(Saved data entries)

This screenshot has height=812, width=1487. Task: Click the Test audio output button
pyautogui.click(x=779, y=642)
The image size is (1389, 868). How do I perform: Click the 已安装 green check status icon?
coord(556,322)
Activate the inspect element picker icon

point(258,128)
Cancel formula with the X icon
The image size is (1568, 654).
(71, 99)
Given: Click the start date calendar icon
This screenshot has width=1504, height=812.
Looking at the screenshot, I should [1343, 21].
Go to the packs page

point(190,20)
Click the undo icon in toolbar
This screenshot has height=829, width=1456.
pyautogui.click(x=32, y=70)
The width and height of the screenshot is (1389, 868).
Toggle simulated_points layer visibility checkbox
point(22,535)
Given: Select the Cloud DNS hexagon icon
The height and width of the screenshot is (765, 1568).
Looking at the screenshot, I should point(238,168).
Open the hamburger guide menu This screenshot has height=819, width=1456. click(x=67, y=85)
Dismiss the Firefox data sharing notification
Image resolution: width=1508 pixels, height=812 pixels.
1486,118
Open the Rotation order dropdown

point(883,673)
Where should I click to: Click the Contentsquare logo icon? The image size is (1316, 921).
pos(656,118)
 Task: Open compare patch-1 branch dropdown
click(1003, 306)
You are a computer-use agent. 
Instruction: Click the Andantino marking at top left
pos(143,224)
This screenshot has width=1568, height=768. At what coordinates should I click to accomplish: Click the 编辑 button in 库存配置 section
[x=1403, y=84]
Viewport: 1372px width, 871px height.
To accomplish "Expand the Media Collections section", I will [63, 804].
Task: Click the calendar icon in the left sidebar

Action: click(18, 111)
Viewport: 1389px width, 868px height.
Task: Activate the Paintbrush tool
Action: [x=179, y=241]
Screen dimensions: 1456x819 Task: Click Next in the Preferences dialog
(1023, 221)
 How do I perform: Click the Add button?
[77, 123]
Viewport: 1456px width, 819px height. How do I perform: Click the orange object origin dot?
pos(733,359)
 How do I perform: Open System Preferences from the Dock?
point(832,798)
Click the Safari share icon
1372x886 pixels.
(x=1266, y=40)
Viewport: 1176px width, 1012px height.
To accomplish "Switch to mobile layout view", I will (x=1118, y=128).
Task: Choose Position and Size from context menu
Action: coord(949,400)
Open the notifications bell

▶ _ABOUT THIS TASK_: Your reply must be a faithful copy of each entry above.

▶ _YOUR SOLUTION_:
This screenshot has height=812, width=1487. Task: Click the Test audio output button
pyautogui.click(x=779, y=642)
The image size is (1389, 868). How do I perform: Click the 已安装 green check status icon?
coord(556,322)
Activate the inspect element picker icon

point(258,128)
Cancel formula with the X icon
The image size is (1568, 654).
(71, 99)
Given: Click the start date calendar icon
This screenshot has width=1504, height=812.
Looking at the screenshot, I should [1343, 21].
Go to the packs page

point(190,20)
Click the undo icon in toolbar
This screenshot has height=829, width=1456.
pyautogui.click(x=32, y=70)
The width and height of the screenshot is (1389, 868).
Toggle simulated_points layer visibility checkbox
point(22,535)
Given: Select the Cloud DNS hexagon icon
The height and width of the screenshot is (765, 1568).
Looking at the screenshot, I should point(238,168).
Open the hamburger guide menu This screenshot has height=819, width=1456. click(x=67, y=85)
Dismiss the Firefox data sharing notification
Image resolution: width=1508 pixels, height=812 pixels.
1486,118
Open the Rotation order dropdown

point(883,673)
Where should I click to: Click the Contentsquare logo icon? The image size is (1316, 921).
pos(656,118)
 Task: Open compare patch-1 branch dropdown
click(1003, 306)
You are a computer-use agent. 
Instruction: Click the Andantino marking at top left
pos(143,224)
This screenshot has width=1568, height=768. At what coordinates should I click to accomplish: Click the 编辑 button in 库存配置 section
[x=1403, y=84]
Viewport: 1372px width, 871px height.
To accomplish "Expand the Media Collections section", I will [63, 804].
Task: Click the calendar icon in the left sidebar

Action: click(18, 111)
Viewport: 1389px width, 868px height.
Task: Activate the Paintbrush tool
Action: [x=179, y=241]
Screen dimensions: 1456x819 Task: Click Next in the Preferences dialog
(1023, 221)
 How do I perform: Click the Add button?
[77, 123]
Viewport: 1456px width, 819px height. How do I perform: Click the orange object origin dot?
pos(733,359)
 How do I perform: Open System Preferences from the Dock?
point(832,798)
Click the Safari share icon
1372x886 pixels.
(x=1266, y=40)
Viewport: 1176px width, 1012px height.
To accomplish "Switch to mobile layout view", I will (x=1118, y=128).
Task: Choose Position and Size from context menu
Action: coord(949,400)
Open the notifications bell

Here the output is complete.